Zum ersten Mal nutze ich nun auch die Möglichkeit, Benutzereinstellungen für bestimmte Aufnahmesituationen zu speichern. Diese Funktion gibt es sowohl bei Nikon als auch bei Fuji schon lange, ich habe sie nur seltsamerweise bisher nicht genutzt. Die drei bei der Z7 verfügbaren Positionen U1, U2 und U3 habe ich mir wie folgt konfiguriert:
- U1: Alltagsfotografie: Zeitautomatik, ISO 200, Startwert f/4, AF auf dem Auslöser, IBIS ein
- U2: Manuelle Belichtung Freihand: M-Modus, ISO 100, Startwert f/5.6, Back Button AF, IBIS ein
- U3: Manuelle Belichtung vom Stativ aus: M-Modus, ISO 64, Startwert f/8, Back Button AF, IBIS aus
Erstaunlich, dass ich die Vorzüge dieser Möglichkeit erst jetzt zu schätzen gelernt habe…
Nichts ist perfekt
Aber wie das so ist habe ich, obwohl ich mit der Z7 rundum glücklich und zufrieden bin, auch jetzt wieder eine kleine Wunschliste von Features, die die Fuji X-T3 hatte und die der Nikon Z7 noch fehlen:
- Es fehlt ein RBG-Live-Histogramm. Mittlerweile stufe ich ein RGB-Histogramm aber nur noch als „Nice-to-have“ ein, da ich nach einem halben Jahr die Fähigkeiten des Z7-Sensors recht gut kenne und auch mit dem Summen-Histogramm sehr gut arbeiten kann.
- Während einer Langzeitbelichtung sind sowohl Display als auch Sucher funktionslos. Es wäre wunderbar, wenn die verstrichene Belichtungszeit sichtbar hoch- oder heruntergezählt würde. Im Falle eines Dunkelbildabzuges („Rauschunterdrückung bei Langzeitbelichtung“) könnte natürlich auch diese Zeit angezeigt werden.

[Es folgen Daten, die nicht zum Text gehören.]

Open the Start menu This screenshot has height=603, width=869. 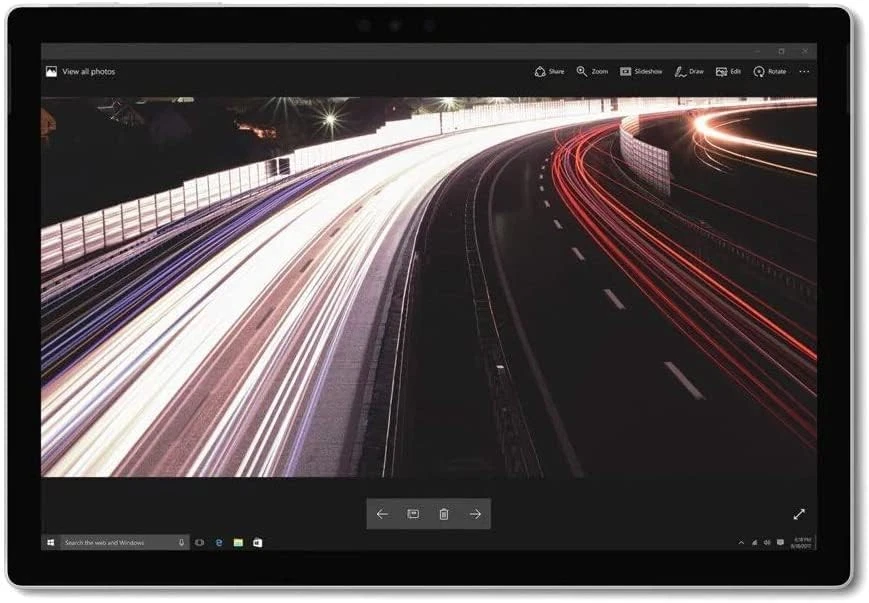[x=50, y=541]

- Es sollten Belichtungen von mehr als 30 Sekunden direkt an der Kamera eingestellt werden können. Fuji kann das aktuell bis 15 Minuten. Allerdings auch nur in vollen Blendenstufen, was mir bei langen Zeiten immer etwas zu grob war. Mein Vorschlag: Drittelstufen, wie bei Zeit, Blende und ISO.
- Die Steuerung von Display und Sucher sollte mehr Möglichkeiten aufweisen, wie z.B. dass sämtliche Informationsanzeigen ausgeblendet werden und nur das Live-Bild angezeigt wird. Dies würde die saubere Bildkomposition erleichtern.
- Der nervöse Augensensor, der das Display aus- und den Sucher einschaltet, sobald man sich dem Sucher mit dem Auge (oder irgendetwas anderem!) nähert, sollte wahlweise komplett deaktiviert werden können.
- Ein „Nachtmodus“, bei dem das Livebild zur Bildkomposition und Fokussierung deutlich aufgehellt dargestellt wird, wäre toll. Individualfunktion d8 auf „Aus“ ist mir zu wenig…
Diese Liste ist wesentlich kürzer als die, die ich anfangs für die Fuji X-T2 aufgestellt habe. Es sind alles Anforderungen an eine Weiterentwicklung der Software. Ich hoffe sehr, dass auch Nikon hier mit der Zeit geht und in nicht allzu langen Zeitabständen entsprechende Firmware-Updates veröffentlicht.
Fazit
Noch ein Wort zur aktuellen Objektivpalette: Ein wenig mehr Speed bei der Markteinführung neuer Objektive, wie z.B. dem Z70-200/2.8S oder dem Z20/1.8S würde der schnelleren Verbreitung des Z-Systems sicherlich gut tun. Allerdings ist es für einen Hersteller wie Nikon auch nicht einfach, ein komplett neues Kamerasystem mit vielen Objektiven in kurzer Zeit aus dem Boden zu stampfen. Canon und Sony haben es da auf Grund weiterer Standbeine im Bereich der Consumer-Elektronik sicherlich leichter.
Aber ich bin optimistisch und freue mich auf alles, was Nikon für das Z-System in den kommenden Jahren auf den Markt bringen wird. Zwei meiner Wünsche sind schon genannt: Das Z70-200/2.8S und das Z20/1.8S sind sichere Kandidaten für meinen Fotorucksack. Zu einem kurzen, lichtstarken Ultraweitwinkel, z.B. ein 15/2.0 und einem 105er Makro würde ich auch nicht nein sagen.
Alles in allem hat Nikon mit dem Z-System aus meiner Sicht einen richtig guten Coup gelandet – gerade noch rechtzeitig!